Oftentimes in practice, a steady-state description of the plant is available, such as from material balances, thermodynamic equations, flowsheet simulator, etc. Nonetheless, performing plant-wide optimization based on the steady-state model may not provide as much benefit as the dynamic optimization as shown in many works (such as in [3], [4]). Motivated by this, we propose to derive a dynamic model of an integrated plant that is suitable for the plant-wide optimization. In particular, we are interested in practical cases where identification experiment is limited to much shorter period of time than the plant's largest time constant, but prior knowledge about the plant's steady state gains is available. Our approach suggested that an identification experiment is first performed on the integrated plant up to an allowable period of time, which is likely to be less than 50 hours. With appropriate experimental design and data preprocessing, a dynamic model that captures initial transient dynamics of an integrated plant can be obtained. However, because the experiment is relatively short, the dominant pole (or the longest time constant) of the system will not be captured by the model, making it unreliable for the long range prediction. Therefore, our approach is to parameterize the identified model as a step response model truncated at the time when the prediction accuracy starts to degrade. Then the residual dynamics are approximated as low-order system and augmented to the step response model, while ensuring that the settling gains of the model match up with the steady-state gain from the prior knowledge.

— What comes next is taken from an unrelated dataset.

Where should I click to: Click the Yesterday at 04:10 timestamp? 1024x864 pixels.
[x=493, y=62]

In this presentation, the proposed method is demonstrated on integrated plant examples, including a reactor-distillation-recycle system. The results show that an MPC using the augmented model has better performance than the one using an original identified model from the short experiment. In addition, we provide a guideline to prevent the model errors in the low-gain directions of such an ill-conditioned system from degrading the performance in the MPC optimization.

References

[1] R. Amirthalingam and J. H. Lee, Subspace identification based inferential control applied to a continuous pulp digester, J Process Contr, 9: 397-406, 1999.

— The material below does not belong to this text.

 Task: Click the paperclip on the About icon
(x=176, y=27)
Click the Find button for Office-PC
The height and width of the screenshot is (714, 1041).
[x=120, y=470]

[2] B. C. Juricek, D. E. Seborg, and W. E. Larimore, Identification of the Tennessee Eastman challenge process with subspace method.

[3] J. Z. Lu, Challenging control problems and emerging technologies in enterprise optimization, In Proc. 6th IFAC symposium on Dynamic and Control of Process Systems, pp. 23-24, 2001.

[4] T. Tosukhowong, J. M. Lee, J. H. Lee, and J. Lu, An introduction to a dynamic plant-wide optimization strategy for an integrated plant, Comput. Chem. Engng., 29(1):199-208, 2004.